Exercise instructions >> Working from the entries below, give again each line from the first through the one containing "Click the rocket launch icon button", exactly and with nothing else.

(Study material)

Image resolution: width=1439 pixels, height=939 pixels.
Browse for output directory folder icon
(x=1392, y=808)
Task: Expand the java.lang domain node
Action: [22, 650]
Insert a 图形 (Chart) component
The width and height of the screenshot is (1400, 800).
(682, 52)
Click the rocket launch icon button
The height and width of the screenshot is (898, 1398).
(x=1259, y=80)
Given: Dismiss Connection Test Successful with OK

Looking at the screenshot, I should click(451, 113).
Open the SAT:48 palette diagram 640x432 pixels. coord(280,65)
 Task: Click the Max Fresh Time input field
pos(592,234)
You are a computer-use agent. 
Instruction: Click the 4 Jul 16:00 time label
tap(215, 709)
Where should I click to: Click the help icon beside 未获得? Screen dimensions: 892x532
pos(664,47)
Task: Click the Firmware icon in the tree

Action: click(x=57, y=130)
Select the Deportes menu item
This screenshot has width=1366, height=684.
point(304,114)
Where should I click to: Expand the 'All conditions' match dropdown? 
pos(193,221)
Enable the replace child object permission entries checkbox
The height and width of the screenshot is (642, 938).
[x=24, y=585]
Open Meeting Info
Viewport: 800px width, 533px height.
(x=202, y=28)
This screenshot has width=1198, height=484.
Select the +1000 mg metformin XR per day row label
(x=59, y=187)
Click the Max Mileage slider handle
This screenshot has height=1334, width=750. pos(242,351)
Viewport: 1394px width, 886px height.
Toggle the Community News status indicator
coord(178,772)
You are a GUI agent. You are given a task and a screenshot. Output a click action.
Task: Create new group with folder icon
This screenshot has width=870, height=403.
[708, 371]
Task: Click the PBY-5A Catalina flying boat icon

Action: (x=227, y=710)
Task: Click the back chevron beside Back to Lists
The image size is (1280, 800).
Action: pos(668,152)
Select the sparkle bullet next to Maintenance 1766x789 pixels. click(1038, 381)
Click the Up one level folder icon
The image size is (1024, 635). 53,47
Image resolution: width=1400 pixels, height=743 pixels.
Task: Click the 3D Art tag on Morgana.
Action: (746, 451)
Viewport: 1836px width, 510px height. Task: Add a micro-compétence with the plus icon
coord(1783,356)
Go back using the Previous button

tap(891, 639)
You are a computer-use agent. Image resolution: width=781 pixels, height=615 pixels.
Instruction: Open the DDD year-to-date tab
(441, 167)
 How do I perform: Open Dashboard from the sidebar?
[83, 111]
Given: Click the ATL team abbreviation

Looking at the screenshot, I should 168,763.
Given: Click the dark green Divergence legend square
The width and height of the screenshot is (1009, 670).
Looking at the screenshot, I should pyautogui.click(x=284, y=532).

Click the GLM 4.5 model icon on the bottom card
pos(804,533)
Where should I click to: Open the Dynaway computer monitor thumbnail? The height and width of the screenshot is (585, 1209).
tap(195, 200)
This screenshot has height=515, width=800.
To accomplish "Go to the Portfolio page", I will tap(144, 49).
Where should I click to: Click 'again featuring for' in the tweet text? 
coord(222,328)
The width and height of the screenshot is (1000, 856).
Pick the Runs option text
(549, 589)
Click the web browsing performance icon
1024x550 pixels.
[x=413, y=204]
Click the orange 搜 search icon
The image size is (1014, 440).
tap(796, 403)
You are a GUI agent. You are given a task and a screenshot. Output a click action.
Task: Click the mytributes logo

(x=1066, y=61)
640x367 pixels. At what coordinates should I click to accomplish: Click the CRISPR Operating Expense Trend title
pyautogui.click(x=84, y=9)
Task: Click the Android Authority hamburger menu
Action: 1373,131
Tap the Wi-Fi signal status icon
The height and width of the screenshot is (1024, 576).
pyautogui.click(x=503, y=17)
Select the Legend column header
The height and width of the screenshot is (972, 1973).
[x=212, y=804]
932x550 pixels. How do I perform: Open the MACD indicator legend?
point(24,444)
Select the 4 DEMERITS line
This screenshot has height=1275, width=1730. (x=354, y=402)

(End Study material)

Exercise response >>
Image resolution: width=1439 pixels, height=939 pixels.
Browse for output directory folder icon
(x=1392, y=808)
Task: Expand the java.lang domain node
Action: [22, 650]
Insert a 图形 (Chart) component
The width and height of the screenshot is (1400, 800).
(682, 52)
Click the rocket launch icon button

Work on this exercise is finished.